Employment indicator averaged 50.8 in Q2 which was the lowest level since Q4 2016. According to the special question in this report, 80% of firms said that they were negatively impacted by government imposed tariffs, with tariffs raising prices of their goods leading to a pullback in orders.

June Dow - Latest Q2 GDP Estimates

Final Q1 GDP growth report is in. Growth stayed at 3.1% and real consumer spending growth fell from 1.3% to just 0.9%. Now everyone’s attention will shift to the preliminary Q2 GDP report which will be released on July 26th. I’m expecting growth to be in the high 1% range.

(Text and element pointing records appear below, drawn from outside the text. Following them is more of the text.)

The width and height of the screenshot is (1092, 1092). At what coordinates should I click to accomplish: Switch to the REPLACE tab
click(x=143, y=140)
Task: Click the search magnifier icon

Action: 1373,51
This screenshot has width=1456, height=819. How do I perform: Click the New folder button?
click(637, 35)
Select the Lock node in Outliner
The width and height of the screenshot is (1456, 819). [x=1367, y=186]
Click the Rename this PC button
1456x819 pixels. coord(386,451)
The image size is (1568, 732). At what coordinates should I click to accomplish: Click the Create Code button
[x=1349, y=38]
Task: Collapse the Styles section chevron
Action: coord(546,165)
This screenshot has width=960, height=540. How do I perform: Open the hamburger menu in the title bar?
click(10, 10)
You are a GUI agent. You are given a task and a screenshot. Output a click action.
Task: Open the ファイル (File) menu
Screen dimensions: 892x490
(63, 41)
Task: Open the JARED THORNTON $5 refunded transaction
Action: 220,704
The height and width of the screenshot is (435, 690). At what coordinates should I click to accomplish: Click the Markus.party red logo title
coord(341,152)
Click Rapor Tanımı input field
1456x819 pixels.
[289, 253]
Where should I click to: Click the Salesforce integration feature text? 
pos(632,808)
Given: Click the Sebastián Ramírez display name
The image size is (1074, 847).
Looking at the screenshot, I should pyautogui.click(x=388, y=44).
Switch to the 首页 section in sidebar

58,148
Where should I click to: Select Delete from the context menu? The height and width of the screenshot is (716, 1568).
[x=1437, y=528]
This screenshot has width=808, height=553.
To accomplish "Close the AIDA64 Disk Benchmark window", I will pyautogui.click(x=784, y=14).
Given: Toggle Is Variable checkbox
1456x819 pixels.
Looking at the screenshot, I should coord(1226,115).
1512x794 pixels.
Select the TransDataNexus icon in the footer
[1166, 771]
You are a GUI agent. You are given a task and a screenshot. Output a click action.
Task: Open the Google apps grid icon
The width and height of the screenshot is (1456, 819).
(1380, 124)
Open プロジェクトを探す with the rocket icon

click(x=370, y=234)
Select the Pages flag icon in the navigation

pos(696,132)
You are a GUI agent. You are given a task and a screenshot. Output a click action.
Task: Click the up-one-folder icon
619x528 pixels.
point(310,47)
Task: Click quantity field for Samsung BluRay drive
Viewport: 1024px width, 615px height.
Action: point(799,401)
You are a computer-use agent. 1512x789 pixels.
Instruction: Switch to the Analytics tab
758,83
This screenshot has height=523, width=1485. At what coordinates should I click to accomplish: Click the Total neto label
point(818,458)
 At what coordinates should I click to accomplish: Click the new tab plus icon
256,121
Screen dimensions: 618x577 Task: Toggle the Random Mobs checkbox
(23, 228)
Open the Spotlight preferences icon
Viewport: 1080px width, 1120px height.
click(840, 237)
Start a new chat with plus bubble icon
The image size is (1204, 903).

Atlanta Fed GDP Nowcast lowered its estimate from 1.9% to 1.5%. This was due to the PCE report, the GDP report, and the detail tables of the national income and product accounts.

Estimate for real personal consumption expenditures growth fell from 3.9% to 3.7%. I’m confident consumption growth will be higher than it was in Q1. The estimate for real gross private domestic investment growth fell from -3.8% to -4.9%. Estimate from the St. Louis Fed Nowcast is 3.09%.

This week the estimate from the NY Fed Nowcast fell 9 basis points to 1.3%.

June Dow - Durable goods orders and the new single family home sales reports were the biggest drags on the growth estimate. Q3 Nowcast also fell 9 basis points. It’s now at 1.2%.

While I have expected Q2 and Q3 growth to be weak for 6 months now, it’d still be terrible to see back to back readings of below 1.5% growth. That’s closer to a recession than many bulls would like.

Finally, the ECRI leading index’s growth rate fell from -2.3% to -2.4%, signaling weakness in the first half of 2020.